I cannot believe how busy I am.
I was in my pajamas until 1pm today. Not because I'm lazy and slept in, oh no. I was stuck in my pajamas because I didn't have even one spare second to put on real clothes this morning. Baby girl keeps me so busy, I am finding it a real challenge to do regular day-to-day things (like shower, eat, blink) let alone keep up with my blogging properly. I have been experiencing so many things that I've wanted to write about - milestones, breast feeding developments, baby acne, etc. - but have had nary a second to check my email let alone update my blog.
However, since Maya is currently sleeping right next to me I actually have a minute to check in here. I am reading other blogs but not commenting as much as I would like. As for updating my own blog, rather than try to backtrack and cover all the developments that I've missed documenting over the past week or so, I think I'm just gonna start fresh and talk about what's going on today, now, this minute. Here goes:
D has gone back to work as of Monday. It's been hard without him, I miss him tons. And I know he misses us too because he's CONSTANTLY calling to check in on his "girls". We've been managing but I must admit it is a lot more challenging to keep up with baby girl without those extra set of hands.
Maya is a really LOUD baby. She grunts, growls and snorts like a 65 year old man. It really is the cutest thing. When she stretches, it sounds like a valosa raptor laying an egg. We love it. She is such a vocal little monster.
My daughter absolutely loves her feet massaged. Just like her mummy. Not too hard, not too soft, and she likes it when I play with her toes. She'll flex, clench and stretch her feet in response to the rubbing. It's soooooo cute.

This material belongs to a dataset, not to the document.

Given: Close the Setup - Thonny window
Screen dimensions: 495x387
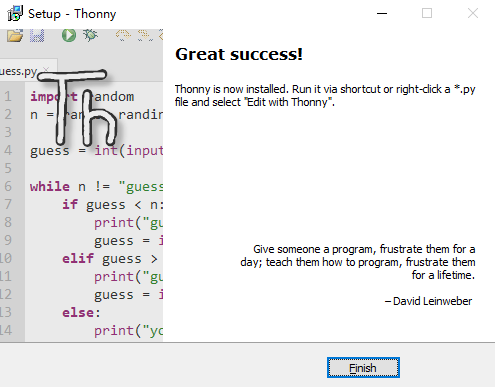Looking at the screenshot, I should (473, 13).

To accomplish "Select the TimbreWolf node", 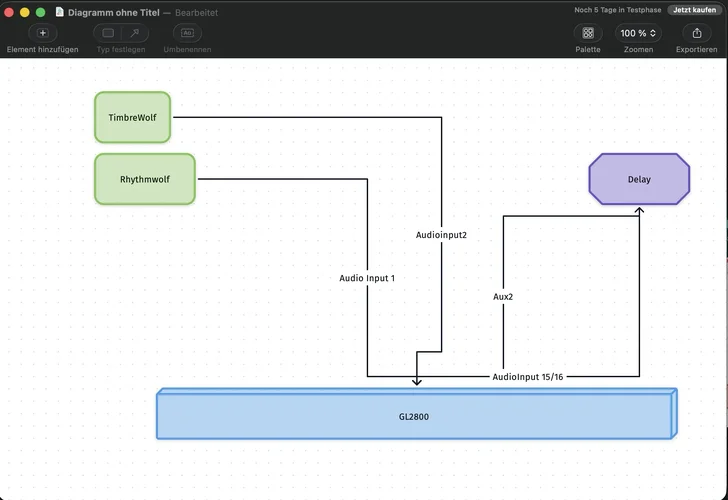I will point(133,117).
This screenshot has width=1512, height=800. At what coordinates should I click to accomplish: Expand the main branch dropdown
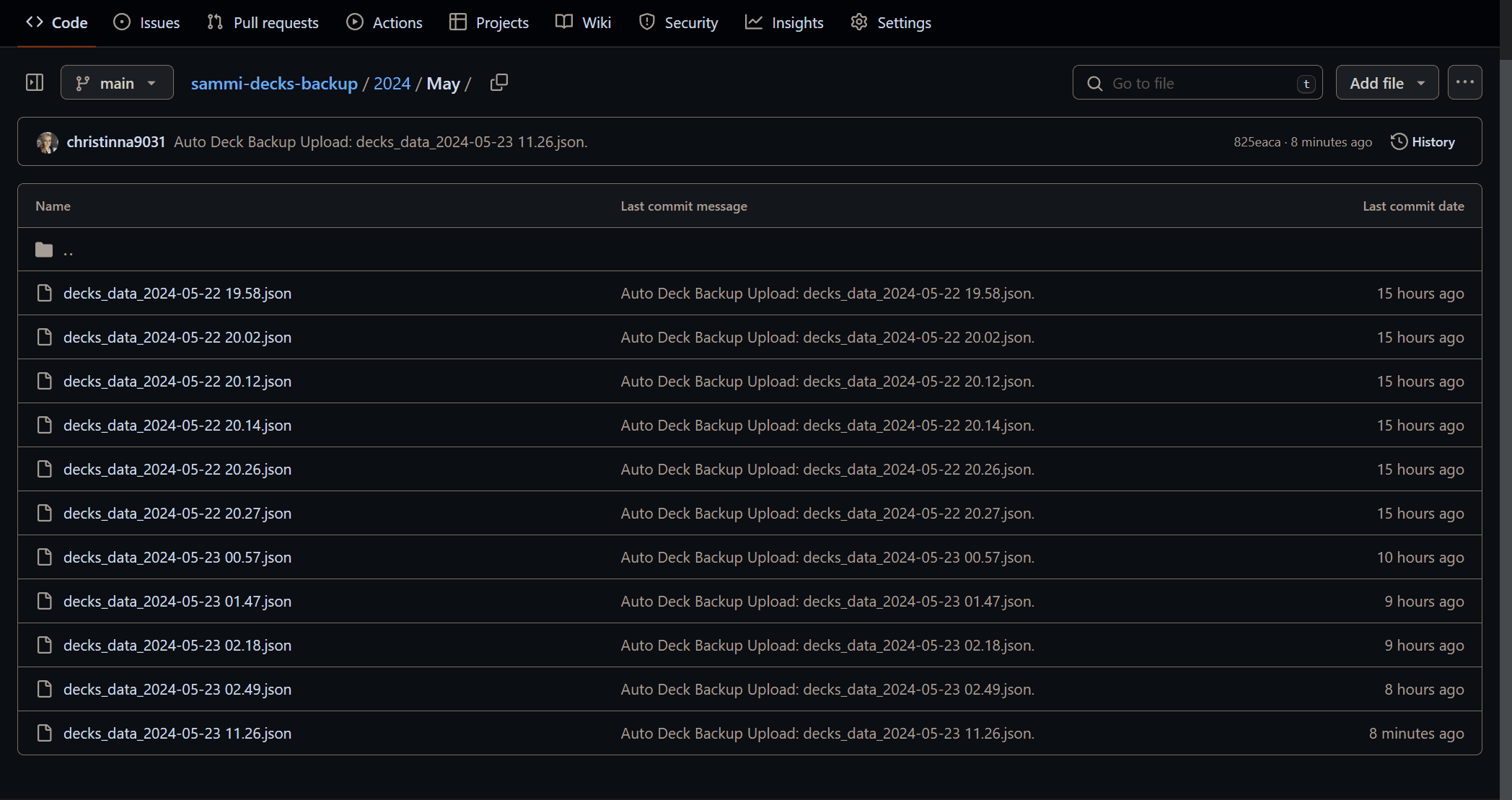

Maya's room is finally finished! I'm going to take some pictures and post them asap. She's currently sleeping between D and I at night in her co-sleeper and I can't bear to put her in her crib just yet. We set her down in there yesterday while we were finishing up her room and she looked SO small in there. Such a tiny girl swimming in sea of crib and bedding. We'll get there. But for now, I like to hear her grunts and growls while she sleeps right next to me.
I know it's far too early to establish a routine quite yet - Maya is only barely three weeks old after all - but I am planting the seeds. Starting yesterday, unless we're out, feedings always take place in the rocking chair in her room. Followed by a burp and a diaper change and a few minutes rocking in the chair...and maybe a story. We started out giving her a bath once a week, and then twice a week, and now we're up to every other night. Starting tonight, we're going to start bathing her every night as part of her bedtime routine. I am convinced that babies enjoy routine. I know that I am excited to have one.
We had a doctor's appointment last week and everything went great. The doctor was happy with Maya's weight gain (up about a pound to 8lbs 8oz). We go back for another weight check on Monday. I think (and hope) she'll be up again by quite a bit. She feels heavier to me. And she seems bigger. She's already outgrown a handful of outfits.
My biggest challenge thus far has been *trying* to accept that she's not as fragile as she seems. Every time I pick her up, I wonder if I've wrenched her neck or pressed a fontanelle. Everyone says it's much harder to hurt a baby than I think it is, but I am so totally consumed with worry about accidently hurting her. She's just so tiny. And I love her so very much. And I think part of it is that we've worked so hard and waited so long to have her, I'm nervous about breaking her. Am I the only one who worries about this?
I am so in love with my daughter. She is really and truly the love of my life. Barely three weeks old and she's already got such a personality. She totally cracks D and I up on a regular basis. This parenting thing is really hard work, no doubt, but I can barely remember my life before she came along. Every fiber of my being just wants to provide for her and take care of her and protect her and make her happy. When she's crying, it makes me crazy, I can't concentrate on anything else. I don't know how else to explain it other than to say that right now - I am Maya's mum first, Hilary second.